**WRITTEN EXERCISE**
Copy out the data from the line with "private [184, 1074]" to the line with "The height and width of the screenshot is (1674, 1294).", both included, with no changes.

**EXERCISE DATA**
+ + + + + + +

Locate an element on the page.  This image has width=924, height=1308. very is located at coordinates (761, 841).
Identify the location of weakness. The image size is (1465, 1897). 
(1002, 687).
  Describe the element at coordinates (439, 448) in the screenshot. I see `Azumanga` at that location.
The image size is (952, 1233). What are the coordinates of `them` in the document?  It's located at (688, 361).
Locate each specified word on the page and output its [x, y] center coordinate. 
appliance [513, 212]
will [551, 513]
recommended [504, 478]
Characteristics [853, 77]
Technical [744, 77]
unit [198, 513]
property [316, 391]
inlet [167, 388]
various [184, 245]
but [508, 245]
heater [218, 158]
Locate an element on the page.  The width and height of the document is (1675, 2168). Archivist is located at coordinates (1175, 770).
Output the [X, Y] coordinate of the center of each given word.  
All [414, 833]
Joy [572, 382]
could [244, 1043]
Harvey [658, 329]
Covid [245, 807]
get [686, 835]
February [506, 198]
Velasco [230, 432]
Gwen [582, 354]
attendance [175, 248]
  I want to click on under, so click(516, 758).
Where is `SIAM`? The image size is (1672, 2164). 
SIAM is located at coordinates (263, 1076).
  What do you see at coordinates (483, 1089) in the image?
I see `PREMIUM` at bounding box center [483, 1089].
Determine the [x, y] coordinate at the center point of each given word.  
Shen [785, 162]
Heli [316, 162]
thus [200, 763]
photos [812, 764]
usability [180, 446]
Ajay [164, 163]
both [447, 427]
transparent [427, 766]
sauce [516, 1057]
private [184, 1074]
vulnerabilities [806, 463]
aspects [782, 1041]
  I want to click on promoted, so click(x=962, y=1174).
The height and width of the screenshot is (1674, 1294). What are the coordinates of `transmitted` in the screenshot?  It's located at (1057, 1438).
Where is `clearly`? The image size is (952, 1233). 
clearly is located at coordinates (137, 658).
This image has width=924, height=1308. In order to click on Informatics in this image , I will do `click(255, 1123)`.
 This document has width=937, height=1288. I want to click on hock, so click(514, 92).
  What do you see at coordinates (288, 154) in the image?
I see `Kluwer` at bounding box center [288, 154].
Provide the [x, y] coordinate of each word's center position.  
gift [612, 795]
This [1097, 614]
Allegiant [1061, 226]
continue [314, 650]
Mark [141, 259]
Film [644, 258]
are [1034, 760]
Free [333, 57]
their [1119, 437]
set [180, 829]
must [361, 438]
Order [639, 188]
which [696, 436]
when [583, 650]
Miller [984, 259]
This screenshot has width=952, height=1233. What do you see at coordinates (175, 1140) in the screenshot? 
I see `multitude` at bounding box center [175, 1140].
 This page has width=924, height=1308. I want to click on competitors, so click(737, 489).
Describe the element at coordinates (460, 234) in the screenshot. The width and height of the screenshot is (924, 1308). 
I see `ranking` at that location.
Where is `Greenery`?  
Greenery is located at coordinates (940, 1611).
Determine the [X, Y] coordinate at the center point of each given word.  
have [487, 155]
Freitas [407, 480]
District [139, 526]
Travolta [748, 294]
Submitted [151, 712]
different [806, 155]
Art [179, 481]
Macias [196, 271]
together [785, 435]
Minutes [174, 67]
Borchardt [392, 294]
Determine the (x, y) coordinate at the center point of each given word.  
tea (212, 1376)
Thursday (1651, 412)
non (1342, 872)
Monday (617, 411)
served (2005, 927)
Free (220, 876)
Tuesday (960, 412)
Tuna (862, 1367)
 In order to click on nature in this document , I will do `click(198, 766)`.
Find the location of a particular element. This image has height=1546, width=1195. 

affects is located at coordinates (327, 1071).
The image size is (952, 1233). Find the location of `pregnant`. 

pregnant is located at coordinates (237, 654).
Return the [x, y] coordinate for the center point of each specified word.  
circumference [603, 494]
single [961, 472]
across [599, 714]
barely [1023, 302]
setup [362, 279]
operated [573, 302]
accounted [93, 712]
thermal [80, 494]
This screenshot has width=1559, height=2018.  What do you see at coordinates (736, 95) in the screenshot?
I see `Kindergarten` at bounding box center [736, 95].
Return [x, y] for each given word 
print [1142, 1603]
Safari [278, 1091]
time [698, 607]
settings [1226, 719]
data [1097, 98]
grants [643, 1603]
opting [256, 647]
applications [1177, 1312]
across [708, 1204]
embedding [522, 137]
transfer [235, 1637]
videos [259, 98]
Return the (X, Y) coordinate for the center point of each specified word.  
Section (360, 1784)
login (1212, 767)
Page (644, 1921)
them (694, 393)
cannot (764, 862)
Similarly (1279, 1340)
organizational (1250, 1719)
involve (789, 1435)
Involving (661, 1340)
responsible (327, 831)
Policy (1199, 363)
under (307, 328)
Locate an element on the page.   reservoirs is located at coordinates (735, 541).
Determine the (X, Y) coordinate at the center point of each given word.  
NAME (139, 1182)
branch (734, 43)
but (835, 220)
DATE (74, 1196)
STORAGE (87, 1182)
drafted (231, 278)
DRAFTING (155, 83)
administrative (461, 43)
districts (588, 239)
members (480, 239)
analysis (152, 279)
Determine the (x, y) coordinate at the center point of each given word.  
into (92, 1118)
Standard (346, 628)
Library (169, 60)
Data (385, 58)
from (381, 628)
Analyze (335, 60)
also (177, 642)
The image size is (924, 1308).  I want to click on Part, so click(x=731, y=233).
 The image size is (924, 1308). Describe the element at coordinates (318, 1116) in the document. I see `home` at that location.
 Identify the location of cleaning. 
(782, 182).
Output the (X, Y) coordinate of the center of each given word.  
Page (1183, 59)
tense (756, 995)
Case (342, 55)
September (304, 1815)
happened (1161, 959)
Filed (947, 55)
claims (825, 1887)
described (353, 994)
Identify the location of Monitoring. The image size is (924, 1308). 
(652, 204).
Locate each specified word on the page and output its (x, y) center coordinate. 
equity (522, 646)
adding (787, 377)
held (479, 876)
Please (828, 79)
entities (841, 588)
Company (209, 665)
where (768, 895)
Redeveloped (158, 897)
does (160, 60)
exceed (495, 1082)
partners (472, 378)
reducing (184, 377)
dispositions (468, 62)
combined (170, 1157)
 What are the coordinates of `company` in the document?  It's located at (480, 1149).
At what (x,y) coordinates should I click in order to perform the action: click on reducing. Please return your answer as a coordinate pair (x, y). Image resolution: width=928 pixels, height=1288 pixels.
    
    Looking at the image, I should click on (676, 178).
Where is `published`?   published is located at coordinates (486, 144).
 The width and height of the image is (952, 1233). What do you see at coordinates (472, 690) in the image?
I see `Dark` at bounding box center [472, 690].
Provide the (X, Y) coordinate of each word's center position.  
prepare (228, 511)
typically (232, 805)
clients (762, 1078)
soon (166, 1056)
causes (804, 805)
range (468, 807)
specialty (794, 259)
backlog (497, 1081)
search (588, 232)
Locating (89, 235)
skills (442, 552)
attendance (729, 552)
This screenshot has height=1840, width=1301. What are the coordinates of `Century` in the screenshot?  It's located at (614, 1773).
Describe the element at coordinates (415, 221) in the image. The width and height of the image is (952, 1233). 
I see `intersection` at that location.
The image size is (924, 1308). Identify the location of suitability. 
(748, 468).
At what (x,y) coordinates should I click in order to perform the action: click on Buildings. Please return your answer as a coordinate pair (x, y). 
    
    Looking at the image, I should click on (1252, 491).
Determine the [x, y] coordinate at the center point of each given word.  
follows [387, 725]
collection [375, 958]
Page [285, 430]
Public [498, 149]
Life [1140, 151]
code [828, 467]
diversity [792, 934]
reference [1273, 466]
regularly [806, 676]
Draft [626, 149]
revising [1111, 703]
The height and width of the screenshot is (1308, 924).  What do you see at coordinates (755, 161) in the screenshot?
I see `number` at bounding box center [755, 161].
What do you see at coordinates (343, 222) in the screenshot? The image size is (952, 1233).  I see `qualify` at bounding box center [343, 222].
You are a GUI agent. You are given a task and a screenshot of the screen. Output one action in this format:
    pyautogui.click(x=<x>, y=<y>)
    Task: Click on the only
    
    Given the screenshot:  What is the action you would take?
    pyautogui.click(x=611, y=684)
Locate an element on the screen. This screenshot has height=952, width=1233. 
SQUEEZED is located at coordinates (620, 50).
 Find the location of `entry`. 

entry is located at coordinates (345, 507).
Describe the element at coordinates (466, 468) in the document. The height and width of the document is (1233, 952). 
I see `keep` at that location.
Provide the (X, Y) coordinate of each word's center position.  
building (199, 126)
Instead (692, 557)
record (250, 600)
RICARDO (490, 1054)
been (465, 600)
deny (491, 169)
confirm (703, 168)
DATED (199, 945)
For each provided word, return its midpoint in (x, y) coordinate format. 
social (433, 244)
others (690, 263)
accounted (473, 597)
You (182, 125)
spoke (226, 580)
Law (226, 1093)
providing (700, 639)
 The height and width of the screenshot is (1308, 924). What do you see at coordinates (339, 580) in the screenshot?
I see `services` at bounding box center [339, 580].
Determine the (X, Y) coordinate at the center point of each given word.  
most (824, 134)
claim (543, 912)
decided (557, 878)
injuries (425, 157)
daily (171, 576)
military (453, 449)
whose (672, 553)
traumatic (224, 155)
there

+ + + + + + +

**SOLUTION**
private [184, 1074]
vulnerabilities [806, 463]
aspects [782, 1041]
  I want to click on promoted, so click(x=962, y=1174).
The height and width of the screenshot is (1674, 1294). What are the coordinates of `transmitted` in the screenshot?  It's located at (1057, 1438).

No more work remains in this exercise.